Miyazaki, the King - L'édito d'Eric Libiot
C’était au mitan des années 1990 ; autant dire un siècle dernier. En quelques mois sont sortis sur les écrans français trois films d’animation : Le Roi Lion (novembre 1994), Porco Rosso (juin 1995) et Toy Story (mars 1996). Des trois, Porco Rosso se fit le plus discret. Son réalisateur, Hayao Miyazaki, était un (quasi) inconnu et au rayon animation, les yeux se tournaient exclusivement de l’autre côté de l’Atlantique. Coincée entre l’énorme succès du Roi Lion, qui signait le renouveau Disney, et l’excitant Toy Story, qui annonçait la révolution Pixar, l’histoire de cet aviateur transformé en cochon est restée sur le tarmac. Avec le recul, ce trio dessinait un destin exceptionnel pour le genre animé, jamais démenti depuis.

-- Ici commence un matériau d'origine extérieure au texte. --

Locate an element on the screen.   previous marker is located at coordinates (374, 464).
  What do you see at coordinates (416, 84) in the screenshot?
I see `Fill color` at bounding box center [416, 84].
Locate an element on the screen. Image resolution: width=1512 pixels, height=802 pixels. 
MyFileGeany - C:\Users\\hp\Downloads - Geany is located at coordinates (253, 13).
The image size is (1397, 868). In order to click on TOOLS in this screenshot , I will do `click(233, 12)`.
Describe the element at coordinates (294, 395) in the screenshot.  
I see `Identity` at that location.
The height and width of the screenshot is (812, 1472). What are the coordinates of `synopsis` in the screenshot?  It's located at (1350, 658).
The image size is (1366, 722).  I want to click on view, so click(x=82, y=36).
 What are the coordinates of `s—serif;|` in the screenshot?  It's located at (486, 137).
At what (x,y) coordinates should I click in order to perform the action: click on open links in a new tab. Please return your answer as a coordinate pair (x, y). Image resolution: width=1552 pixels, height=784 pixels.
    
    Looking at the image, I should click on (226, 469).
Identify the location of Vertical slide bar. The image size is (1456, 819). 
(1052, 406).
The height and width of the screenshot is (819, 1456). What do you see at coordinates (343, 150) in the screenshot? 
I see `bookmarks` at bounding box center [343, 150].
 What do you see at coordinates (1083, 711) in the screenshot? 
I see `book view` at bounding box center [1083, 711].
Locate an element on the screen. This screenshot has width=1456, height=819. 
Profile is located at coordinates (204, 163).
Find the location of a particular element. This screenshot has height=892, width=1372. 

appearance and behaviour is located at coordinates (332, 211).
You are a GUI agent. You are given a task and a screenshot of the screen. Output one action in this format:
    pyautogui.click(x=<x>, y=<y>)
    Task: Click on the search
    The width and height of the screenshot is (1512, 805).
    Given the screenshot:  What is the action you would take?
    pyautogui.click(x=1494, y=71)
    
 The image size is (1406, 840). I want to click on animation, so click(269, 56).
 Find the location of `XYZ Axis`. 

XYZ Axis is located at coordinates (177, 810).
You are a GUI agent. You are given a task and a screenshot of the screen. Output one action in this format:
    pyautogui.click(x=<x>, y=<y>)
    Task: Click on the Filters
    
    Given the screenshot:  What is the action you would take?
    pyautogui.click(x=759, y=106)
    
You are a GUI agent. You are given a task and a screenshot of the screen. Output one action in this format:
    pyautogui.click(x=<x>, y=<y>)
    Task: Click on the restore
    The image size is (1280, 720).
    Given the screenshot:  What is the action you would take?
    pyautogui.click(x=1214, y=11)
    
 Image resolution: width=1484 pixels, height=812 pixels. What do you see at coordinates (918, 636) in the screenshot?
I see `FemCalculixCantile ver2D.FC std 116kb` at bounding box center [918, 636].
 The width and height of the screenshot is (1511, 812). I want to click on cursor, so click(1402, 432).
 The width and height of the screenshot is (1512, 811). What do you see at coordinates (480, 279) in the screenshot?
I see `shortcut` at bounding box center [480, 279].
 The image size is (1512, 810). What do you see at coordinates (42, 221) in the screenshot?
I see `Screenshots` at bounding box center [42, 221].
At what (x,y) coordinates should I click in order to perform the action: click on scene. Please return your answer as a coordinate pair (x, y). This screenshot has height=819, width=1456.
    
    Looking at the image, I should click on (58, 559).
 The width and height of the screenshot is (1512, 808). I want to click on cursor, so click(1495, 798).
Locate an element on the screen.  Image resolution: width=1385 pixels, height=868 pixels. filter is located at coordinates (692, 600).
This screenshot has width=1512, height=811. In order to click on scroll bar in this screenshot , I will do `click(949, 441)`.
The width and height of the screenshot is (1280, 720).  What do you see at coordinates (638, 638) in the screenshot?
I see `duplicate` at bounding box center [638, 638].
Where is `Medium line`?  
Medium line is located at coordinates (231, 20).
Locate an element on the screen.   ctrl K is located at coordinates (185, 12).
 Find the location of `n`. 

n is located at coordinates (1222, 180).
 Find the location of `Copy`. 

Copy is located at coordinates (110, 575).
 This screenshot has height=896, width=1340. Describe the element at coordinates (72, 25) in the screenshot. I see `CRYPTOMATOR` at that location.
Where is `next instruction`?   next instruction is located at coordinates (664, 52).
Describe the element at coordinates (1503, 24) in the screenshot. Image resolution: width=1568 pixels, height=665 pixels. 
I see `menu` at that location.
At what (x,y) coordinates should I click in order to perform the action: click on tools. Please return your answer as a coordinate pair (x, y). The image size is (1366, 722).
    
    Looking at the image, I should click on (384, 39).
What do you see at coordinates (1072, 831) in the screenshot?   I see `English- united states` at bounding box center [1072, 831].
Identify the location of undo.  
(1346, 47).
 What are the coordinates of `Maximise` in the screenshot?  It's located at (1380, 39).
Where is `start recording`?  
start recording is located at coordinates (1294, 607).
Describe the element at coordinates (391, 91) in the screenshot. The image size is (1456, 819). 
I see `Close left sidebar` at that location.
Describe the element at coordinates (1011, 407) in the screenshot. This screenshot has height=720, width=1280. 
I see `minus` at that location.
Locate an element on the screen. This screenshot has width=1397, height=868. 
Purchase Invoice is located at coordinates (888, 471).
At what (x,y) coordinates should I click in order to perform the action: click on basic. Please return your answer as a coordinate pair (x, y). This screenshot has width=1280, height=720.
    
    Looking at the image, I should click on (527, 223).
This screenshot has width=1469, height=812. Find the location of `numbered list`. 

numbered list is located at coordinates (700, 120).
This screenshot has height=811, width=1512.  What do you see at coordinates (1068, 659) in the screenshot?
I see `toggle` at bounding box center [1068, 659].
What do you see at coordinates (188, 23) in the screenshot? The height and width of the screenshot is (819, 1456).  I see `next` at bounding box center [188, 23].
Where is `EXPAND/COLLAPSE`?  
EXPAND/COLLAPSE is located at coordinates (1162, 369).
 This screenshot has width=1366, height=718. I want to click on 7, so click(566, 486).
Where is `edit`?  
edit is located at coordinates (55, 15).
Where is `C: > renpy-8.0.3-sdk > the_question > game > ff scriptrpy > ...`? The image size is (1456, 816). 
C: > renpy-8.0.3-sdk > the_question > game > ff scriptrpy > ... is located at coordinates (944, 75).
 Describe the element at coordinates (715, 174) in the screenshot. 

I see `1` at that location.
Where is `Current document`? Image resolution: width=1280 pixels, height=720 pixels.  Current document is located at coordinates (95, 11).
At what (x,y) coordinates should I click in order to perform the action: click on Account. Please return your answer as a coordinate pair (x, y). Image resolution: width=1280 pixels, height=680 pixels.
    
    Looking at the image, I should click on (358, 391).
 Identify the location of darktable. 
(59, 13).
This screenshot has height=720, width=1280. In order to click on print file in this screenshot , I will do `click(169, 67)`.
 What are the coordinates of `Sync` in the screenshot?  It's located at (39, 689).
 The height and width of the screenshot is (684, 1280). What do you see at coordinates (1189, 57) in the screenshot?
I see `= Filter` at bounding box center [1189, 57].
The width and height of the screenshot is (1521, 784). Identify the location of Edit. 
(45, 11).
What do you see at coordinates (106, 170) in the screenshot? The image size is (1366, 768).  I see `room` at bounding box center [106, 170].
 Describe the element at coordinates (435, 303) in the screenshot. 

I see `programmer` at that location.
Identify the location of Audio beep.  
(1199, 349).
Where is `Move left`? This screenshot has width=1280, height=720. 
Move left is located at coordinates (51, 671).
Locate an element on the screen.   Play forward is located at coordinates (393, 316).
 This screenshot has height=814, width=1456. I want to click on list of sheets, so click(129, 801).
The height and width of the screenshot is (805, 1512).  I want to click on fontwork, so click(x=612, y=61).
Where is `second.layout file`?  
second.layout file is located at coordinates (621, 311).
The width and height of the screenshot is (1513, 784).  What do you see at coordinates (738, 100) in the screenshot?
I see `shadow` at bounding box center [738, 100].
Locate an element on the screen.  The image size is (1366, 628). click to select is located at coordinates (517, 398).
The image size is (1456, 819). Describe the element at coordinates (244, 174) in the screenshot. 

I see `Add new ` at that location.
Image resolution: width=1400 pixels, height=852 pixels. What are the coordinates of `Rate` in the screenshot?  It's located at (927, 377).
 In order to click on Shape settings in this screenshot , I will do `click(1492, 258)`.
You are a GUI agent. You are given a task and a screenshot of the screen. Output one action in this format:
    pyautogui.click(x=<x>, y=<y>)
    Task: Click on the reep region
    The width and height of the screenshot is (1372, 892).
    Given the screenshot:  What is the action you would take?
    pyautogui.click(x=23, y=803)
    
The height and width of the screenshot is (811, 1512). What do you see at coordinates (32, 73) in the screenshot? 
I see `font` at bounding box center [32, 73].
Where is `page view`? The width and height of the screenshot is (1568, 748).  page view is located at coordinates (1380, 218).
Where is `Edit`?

J’avoue avoir applaudi mille fois Toy Story, regardé Le Roi Lion d’un œil sympathique mais avoir été décontenancé par le film de Miyazaki. Son étrangeté doublée d’un romanesque échevelé n’avait pas d’équivalent. Il a fallu la sortie de Mon voisin Totoro, quelques années plus tard, bien que le film ait été tourné avant Porco Rosso, pour que tout se remette d’équerre : Hayao Miyazaki réinventait l’animation en dessinant un nouveau monde.
Depuis Le Voyage de Chihiro, sorti en 2002, qui a dépassé le million d’entrées en France, tous ses films ont été des succès, des surprises, des enchantements, des tours de magie. Le Garçon et le héron, sorti le 1er novembre, ne fait pas exception à la règle. Il se cale tranquillement dans l’œuvre miyazakienne et devrait animer une fréquentation française en (pleine) forme.
Ce film n’aurait jamais dû exister puisque Miyazaki avait annoncé sa retraite des crayons après Le Vent se lève (2013), film au souffle ébouriffant en hommage à son père, directeur d’une entreprise aéronautique (Porco Rosso est-il la figure paternelle fantasmée ?). Mais le cinéaste a repris le chemin du studio Ghibli pour ce Garçon et le héron, qui se place dans la lignée du Voyage de Chihiro (animaux étranges, ambiance onirique). Film testament ? Peut-être. Mais si Miyazaki est revenu une fois il peut revenir encore. Film somme ? Sans doute. C’est d’ailleurs ce que je pourrais lui reprocher : visuellement magnifique mais moins surprenant. Mais bon. Piquer Miyazaki, c’est comme piquer Chaplin, Welles ou Renoir. C’est pour dire quelque chose et faire le malin.

Car Miyazaki est l’un des plus grands cinéastes vivants. Ce n’est tout de même pas rien de transcender à chaque fois l’animation pour être systématiquement présent dans l’écho du monde. Ses histoires n’ont rien de réalistes (truisme) mais si elles touchent autant c’est qu’elle se nichent ailleurs que dans la dimension symbolique des contes (là où sont les Américains). Miyazaki place haut l’imaginaire. Mais chez Miyazaki, le monde imaginaire n’est pas un autre monde. C’est un monde qui marche à côté du réel et qui lui tient la main. Comme chez Stephen King. L’un brasse du merveilleux, l’autre de l’horreur. Les suivre, c’est emprunter un même chemin tortueux qui permet d’avancer à travers des récits d’apprentissage – et on apprend tous les jours. En cela Miyazaki s’adresse à tous les cinéphiles et amateurs de séries, à tous les artistes, tous les professionnels (producteurs, diffuseurs, créateurs) qui servent de passeurs et proposent à chacun, ici ou là, grands et petits écrans, de se nourrir et de s’abreuver de fictions. On ne va pas se raconter d’histoires : il faut se raconter des histoires.